The gaps are hard to read. If you followed my instructions I'm assuming these were taken with the latch plate removed. This allows the doors to swing from the hinges with no interference and usually lends clues to the method of correction. I often see the door sitting low to the quarter panel at the belt line. (horizontal window seal height) This would indicate a sag at the cowl to rocker. Usually from a front end collision and usually on one side with a "X" measurement that differs from side to side.
You often see the gap at the top of the door is tighter than the bottom but still on the same plane. This often indicates a sag at the rear of the rocker usually caused by weak or rusted longs at the jack point.

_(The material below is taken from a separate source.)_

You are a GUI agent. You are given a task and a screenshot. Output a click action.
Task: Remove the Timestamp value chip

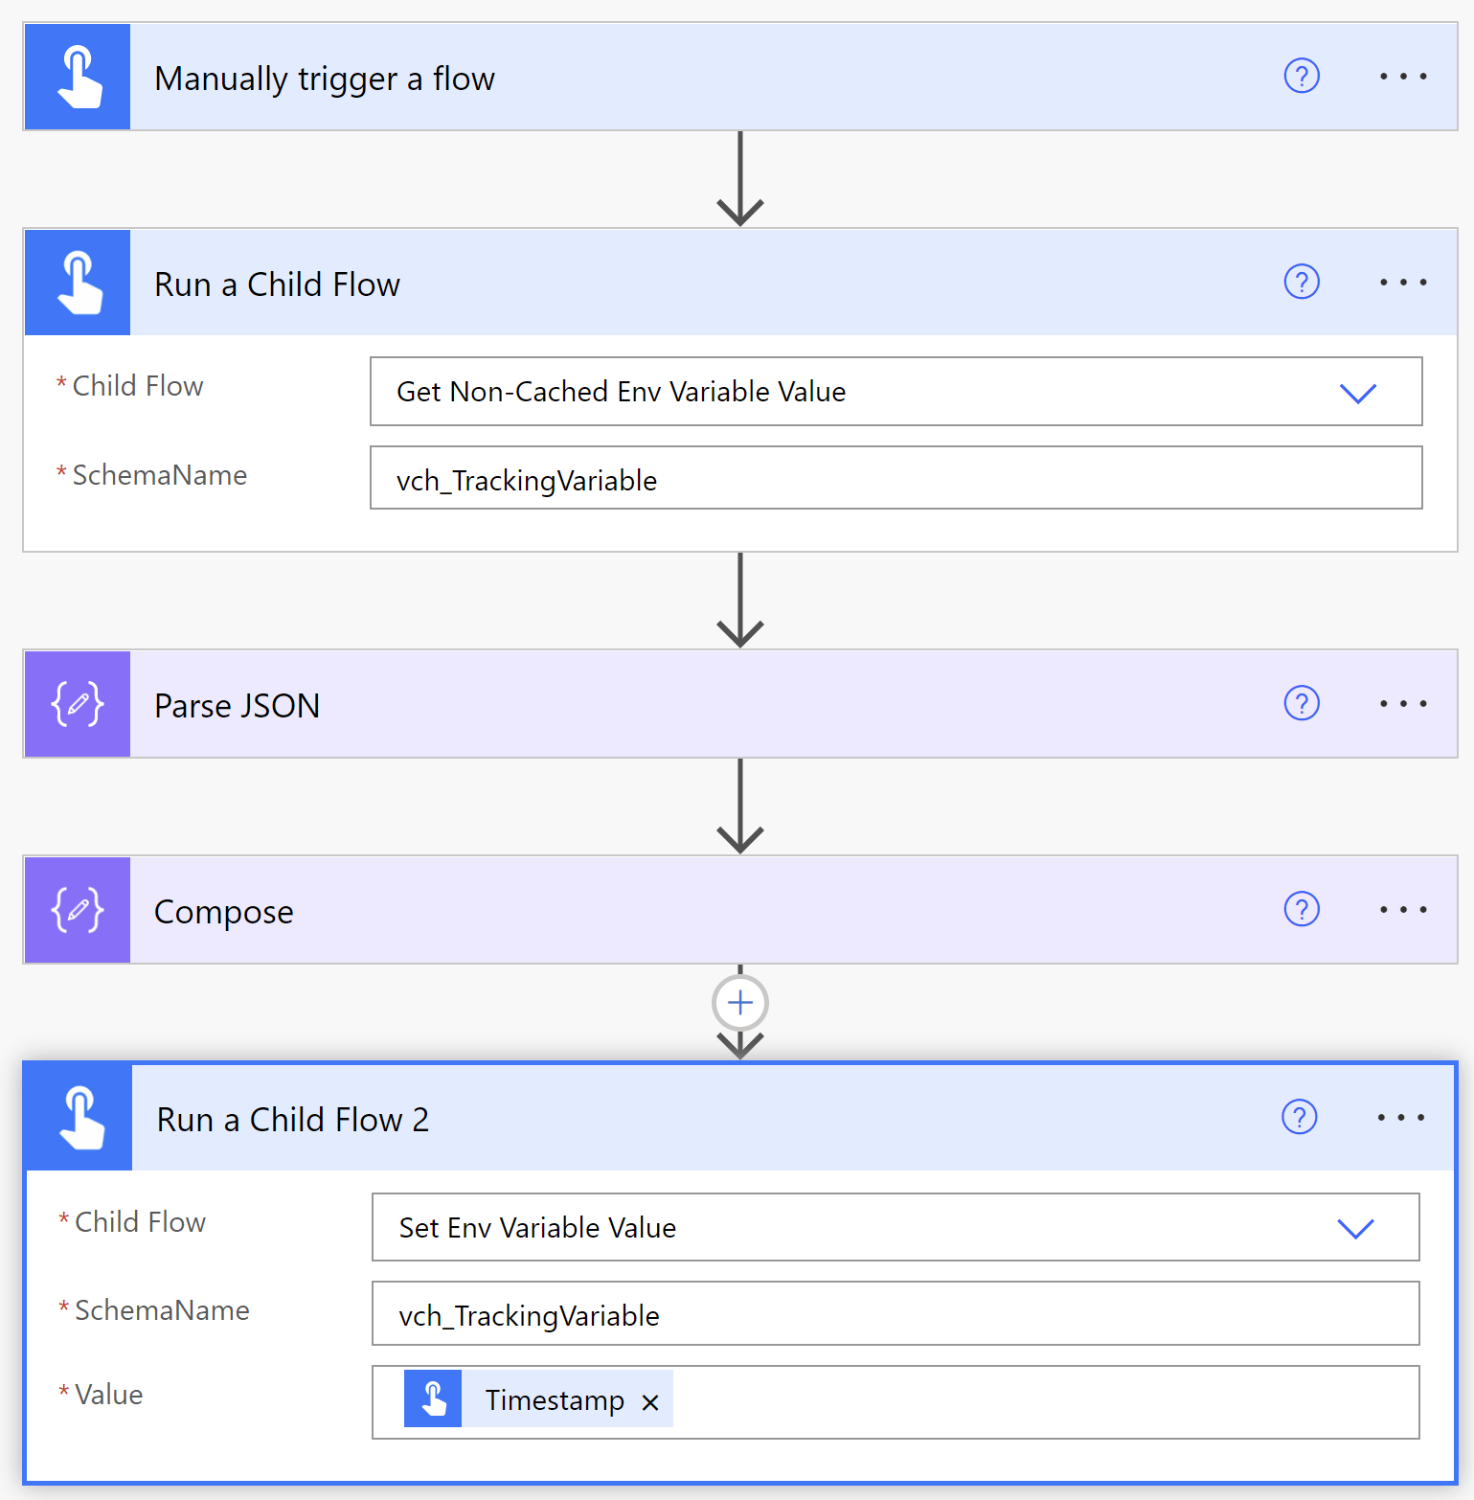650,1400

Your passenger side looks like the belt line is even with the rear of the door to quarter panel gap being tight but even. The front side looks like the gap is wider at the top. This could have been the result of a prior adjustment.
The driver side looks like the front gap is even but the door is sitting low and tight at the beltline.
If you have done a bunch of welding on the car in the past correcting rust you likely had some issues from that before you started the roll bar plates. Because we have multiplying issues I'm not sure I can help long distance but I'll give it a shot. We'll have to go slow with this one.
Start here: Passenger side. reset the passenger door to align with the front fender. Take a small piece of flat bar and grind it to 4 to 5 mm thickness. This is your door gauge. Start with 4mm. This may give you more room at the back of the door. It's a little tight for a 914 but you have issues. Start there. move the door up so the bottom corner of the door matches the front fender bottom. tighten the gap at the hinge side to 4 to 5 mm with your gauge. Be sure the fender and door are flush top and bottom with each other.
Then swing the door shut and re-shoot a photo and post it. Then we'll have a better idea where to push, pull, etc.
Drivers door: Same thing. Check the gap top to bottom on the hinge side with your gauge. Match it to the fender line. The shoot a photo and post it. Let's see where that brings us. Leave the latches out for now.